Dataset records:
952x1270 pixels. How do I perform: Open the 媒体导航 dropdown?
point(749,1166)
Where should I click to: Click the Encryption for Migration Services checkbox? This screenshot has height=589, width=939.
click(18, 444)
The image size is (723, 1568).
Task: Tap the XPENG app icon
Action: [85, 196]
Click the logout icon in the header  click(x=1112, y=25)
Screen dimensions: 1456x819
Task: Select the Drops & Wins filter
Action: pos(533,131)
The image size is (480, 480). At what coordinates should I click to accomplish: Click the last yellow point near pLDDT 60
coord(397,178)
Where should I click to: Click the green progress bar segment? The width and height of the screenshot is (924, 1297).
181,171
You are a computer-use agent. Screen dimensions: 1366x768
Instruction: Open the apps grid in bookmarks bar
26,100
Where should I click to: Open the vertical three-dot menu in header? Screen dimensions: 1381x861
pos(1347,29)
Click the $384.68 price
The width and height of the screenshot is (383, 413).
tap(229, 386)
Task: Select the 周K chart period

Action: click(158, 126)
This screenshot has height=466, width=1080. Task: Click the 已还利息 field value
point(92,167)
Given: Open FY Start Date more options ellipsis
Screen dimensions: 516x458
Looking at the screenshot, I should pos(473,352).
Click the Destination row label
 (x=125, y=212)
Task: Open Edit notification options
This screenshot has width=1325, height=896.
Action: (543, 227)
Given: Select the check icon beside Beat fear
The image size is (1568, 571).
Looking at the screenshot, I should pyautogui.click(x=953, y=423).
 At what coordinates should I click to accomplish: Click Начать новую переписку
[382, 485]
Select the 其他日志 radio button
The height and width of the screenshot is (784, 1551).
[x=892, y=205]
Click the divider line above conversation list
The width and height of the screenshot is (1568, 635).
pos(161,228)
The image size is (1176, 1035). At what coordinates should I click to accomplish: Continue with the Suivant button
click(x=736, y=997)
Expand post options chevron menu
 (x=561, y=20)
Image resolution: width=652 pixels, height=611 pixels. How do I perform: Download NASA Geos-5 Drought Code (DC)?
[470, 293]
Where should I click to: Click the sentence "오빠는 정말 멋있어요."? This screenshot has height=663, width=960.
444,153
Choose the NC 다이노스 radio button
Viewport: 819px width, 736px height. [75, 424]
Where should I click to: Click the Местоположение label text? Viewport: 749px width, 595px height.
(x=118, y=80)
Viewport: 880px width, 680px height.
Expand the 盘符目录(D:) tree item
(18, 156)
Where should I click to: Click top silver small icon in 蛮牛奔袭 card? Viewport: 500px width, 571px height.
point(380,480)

WHAT IS REQUIRED: Your answer should be the data above, retyped in full and unaltered.

RESULT OF THE TASK:
952x1270 pixels. How do I perform: Open the 媒体导航 dropdown?
point(749,1166)
Where should I click to: Click the Encryption for Migration Services checkbox? This screenshot has height=589, width=939.
click(18, 444)
The image size is (723, 1568).
Task: Tap the XPENG app icon
Action: [85, 196]
Click the logout icon in the header  click(x=1112, y=25)
Screen dimensions: 1456x819
Task: Select the Drops & Wins filter
Action: pos(533,131)
The image size is (480, 480). At what coordinates should I click to accomplish: Click the last yellow point near pLDDT 60
coord(397,178)
Where should I click to: Click the green progress bar segment? The width and height of the screenshot is (924, 1297).
181,171
You are a computer-use agent. Screen dimensions: 1366x768
Instruction: Open the apps grid in bookmarks bar
26,100
Where should I click to: Open the vertical three-dot menu in header? Screen dimensions: 1381x861
pos(1347,29)
Click the $384.68 price
The width and height of the screenshot is (383, 413).
tap(229, 386)
Task: Select the 周K chart period

Action: click(158, 126)
This screenshot has height=466, width=1080. Task: Click the 已还利息 field value
point(92,167)
Given: Open FY Start Date more options ellipsis
Screen dimensions: 516x458
Looking at the screenshot, I should pos(473,352).
Click the Destination row label
 (x=125, y=212)
Task: Open Edit notification options
This screenshot has width=1325, height=896.
Action: (543, 227)
Given: Select the check icon beside Beat fear
The image size is (1568, 571).
Looking at the screenshot, I should pyautogui.click(x=953, y=423).
 At what coordinates should I click to accomplish: Click Начать новую переписку
[382, 485]
Select the 其他日志 radio button
The height and width of the screenshot is (784, 1551).
[x=892, y=205]
Click the divider line above conversation list
The width and height of the screenshot is (1568, 635).
pos(161,228)
The image size is (1176, 1035). At what coordinates should I click to accomplish: Continue with the Suivant button
click(x=736, y=997)
Expand post options chevron menu
 (x=561, y=20)
Image resolution: width=652 pixels, height=611 pixels. How do I perform: Download NASA Geos-5 Drought Code (DC)?
[470, 293]
Where should I click to: Click the sentence "오빠는 정말 멋있어요."? This screenshot has height=663, width=960.
444,153
Choose the NC 다이노스 radio button
Viewport: 819px width, 736px height. [75, 424]
Where should I click to: Click the Местоположение label text? Viewport: 749px width, 595px height.
(x=118, y=80)
Viewport: 880px width, 680px height.
Expand the 盘符目录(D:) tree item
(18, 156)
Where should I click to: Click top silver small icon in 蛮牛奔袭 card? Viewport: 500px width, 571px height.
point(380,480)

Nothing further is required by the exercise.